Every Moment Is "Now" in Alicia Eggert’s Latest Sculpture
July 2025 — Alicia Eggert, a UNT CVAD associate professor and internationally recognized artist, recently completed
a monumental public art piece in Fort Worth titled "A Very Long Now" — a meditation
on the passage of time through sculptural language.
Located at the center of a traffic roundabout, the large-scale steel and aluminum sculpture features 60 towering “NOWs,” a reference to the seconds and minutes that mark the flow of time. The thin forms vanish and reappear as viewers move around them, a visual reminder of the fleeting nature of the present — their upward spiral gestures toward the continuity of time — each now a bridge between past and future.
“A Very Long Now” is more than 30 feet tall and has 60 individual NOWs, Eggert says, which refers to the 60 seconds in a minute, or 60 minutes in an hour. Driving around the roundabout is therefore similar to circling the face of a clock. The NOWs are extremely thin, so they appear and disappear as you move past them, representing the brief and fleeting nature of the present moment. Meanwhile, the way they flow and spiral upward reminds us that time is continuous, and each moment is an extension of the past and a bridge into the future — a future that will still be now.
The project, commissioned by the City of Fort Worth, received $320,000 in public art funding. It is Eggert’s largest permanent installation to date.

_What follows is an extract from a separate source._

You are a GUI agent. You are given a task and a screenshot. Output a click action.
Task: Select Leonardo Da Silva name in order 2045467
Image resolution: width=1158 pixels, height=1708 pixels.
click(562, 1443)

“This sculpture is a clock, but it’s also a poem,” Eggert said. “It invites people to become aware of their place in time — not just on a city street, but in the arc of their lives.”
Eggert collaborated closely with Michelle Richardson, the project manager for Fort Worth Public Art and a 2015 alumna of the UNT Studio Art M.F.A. program.

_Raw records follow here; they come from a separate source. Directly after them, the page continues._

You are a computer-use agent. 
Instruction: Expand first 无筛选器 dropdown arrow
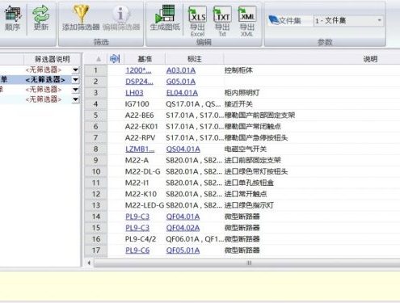click(76, 70)
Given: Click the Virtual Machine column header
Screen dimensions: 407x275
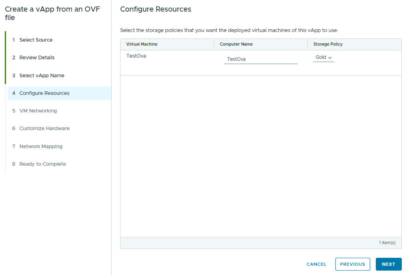Looking at the screenshot, I should [x=142, y=44].
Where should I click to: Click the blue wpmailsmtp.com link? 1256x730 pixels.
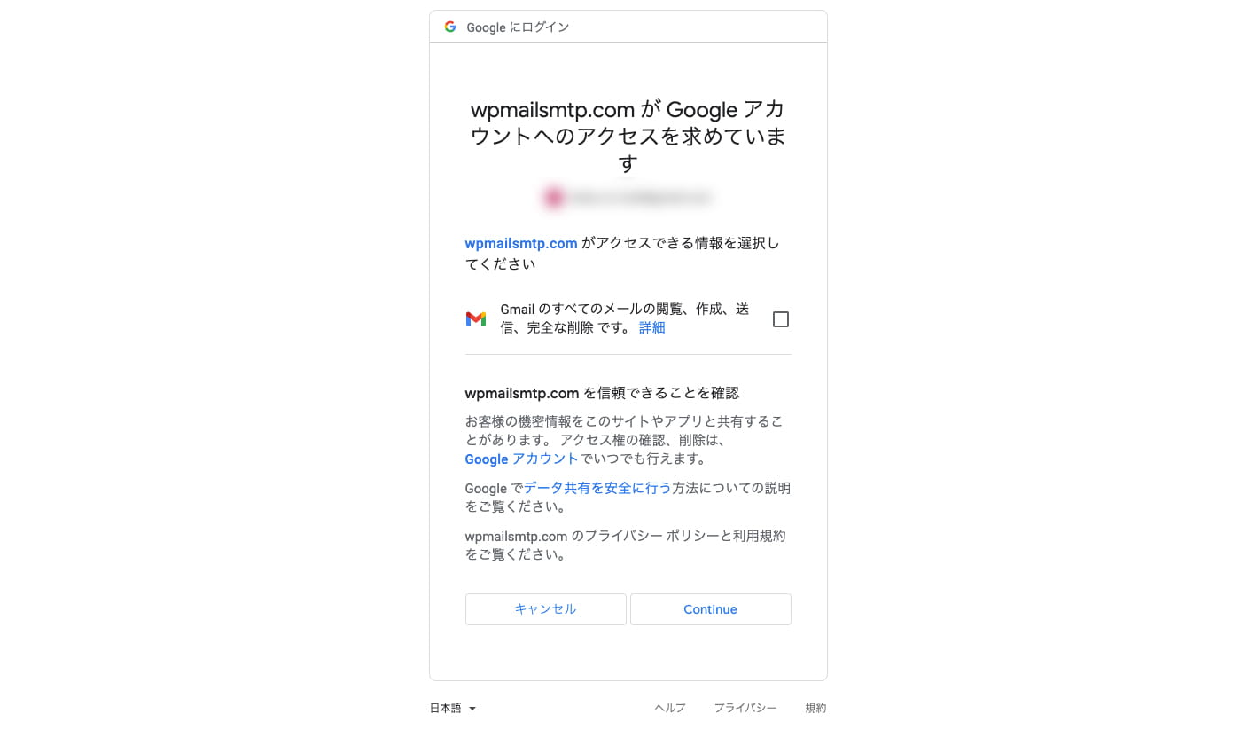[521, 243]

"A Very Long Now" highlights the increasing significance of public art in urban infrastructure — not as an ornament, but as a concept and catalyst. It also highlights the contributions of UNT alumni to major civic projects across Texas.

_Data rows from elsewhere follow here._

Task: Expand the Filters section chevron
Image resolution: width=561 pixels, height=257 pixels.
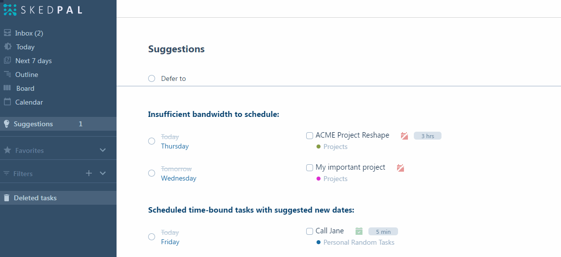Action: pos(103,173)
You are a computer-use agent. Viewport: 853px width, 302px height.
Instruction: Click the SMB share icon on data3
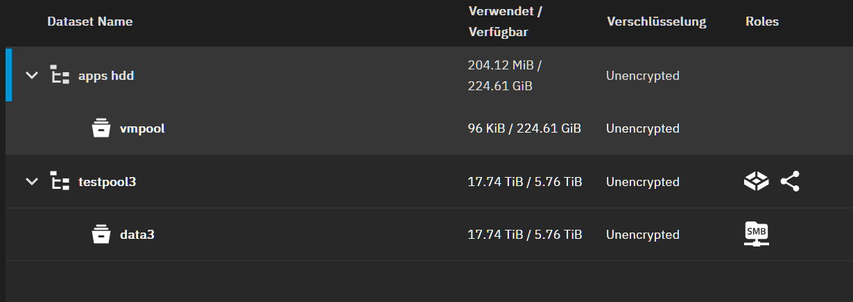coord(756,234)
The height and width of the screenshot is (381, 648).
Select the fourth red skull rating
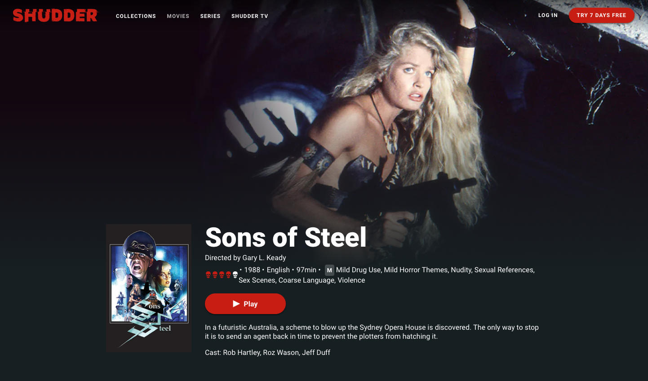click(228, 275)
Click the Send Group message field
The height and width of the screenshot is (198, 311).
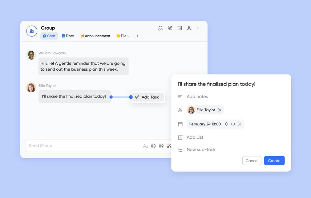(83, 146)
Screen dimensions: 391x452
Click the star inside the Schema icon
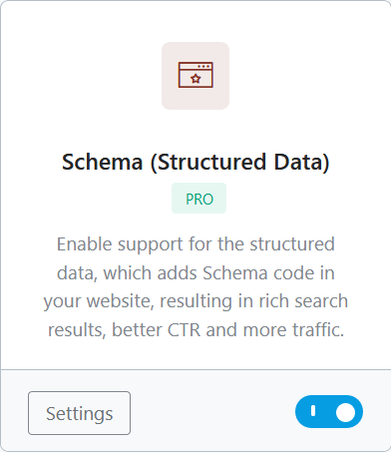click(x=196, y=79)
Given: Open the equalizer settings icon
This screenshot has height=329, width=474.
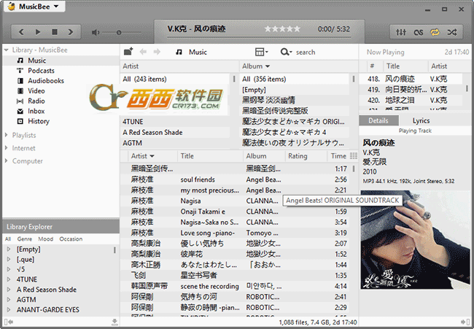Looking at the screenshot, I should tap(400, 32).
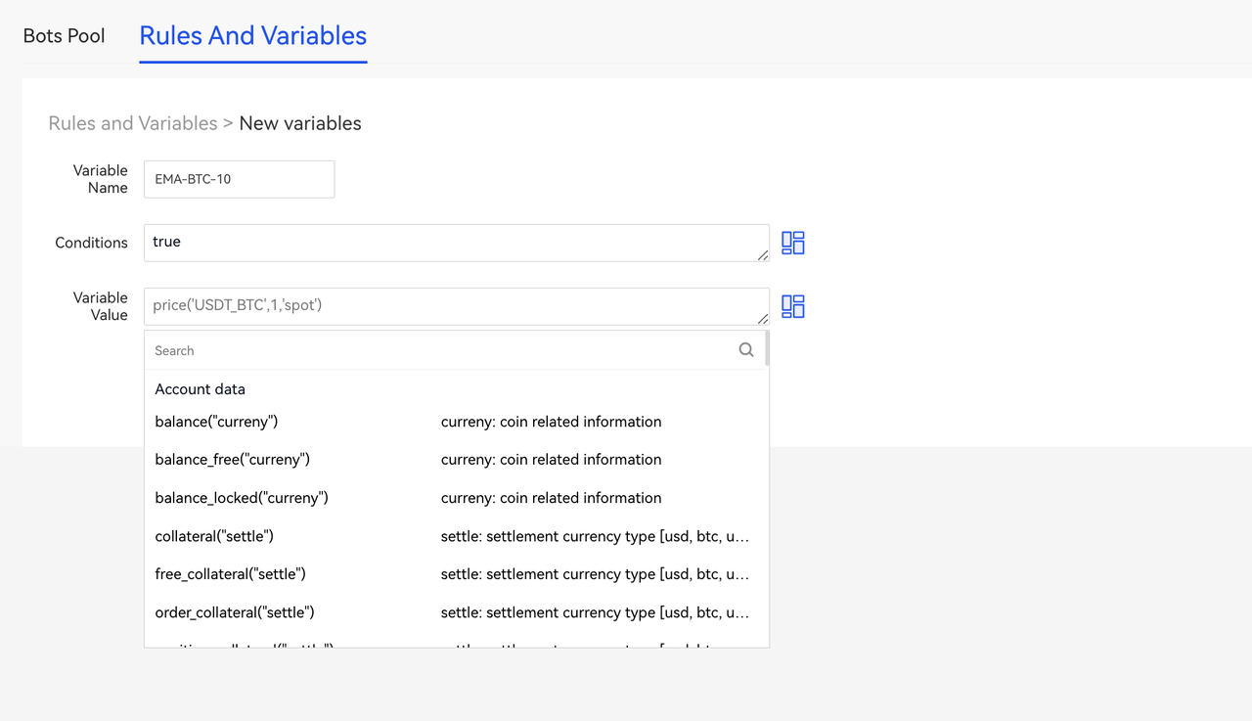Choose balance_free("curreny") from the list

point(232,460)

Curated by UNT CVAD B.F.A. 2001 alumna Iris Bechtol, "A Very Long Now" encourages both living in the present and thinking in longer terms. Totaling 60 NOWs, the work alludes to small increments of time counted by clocks, the number of seconds in a minute and the number of minutes in an hour. Each NOW, like a brief moment in time, is so thin that it is almost non-existent when viewed from the side. Yet they all work together to create an upward-spiraling form that is greater than the sum of its parts. That form is both linear and cyclical, just like the different ways we perceive and experience time.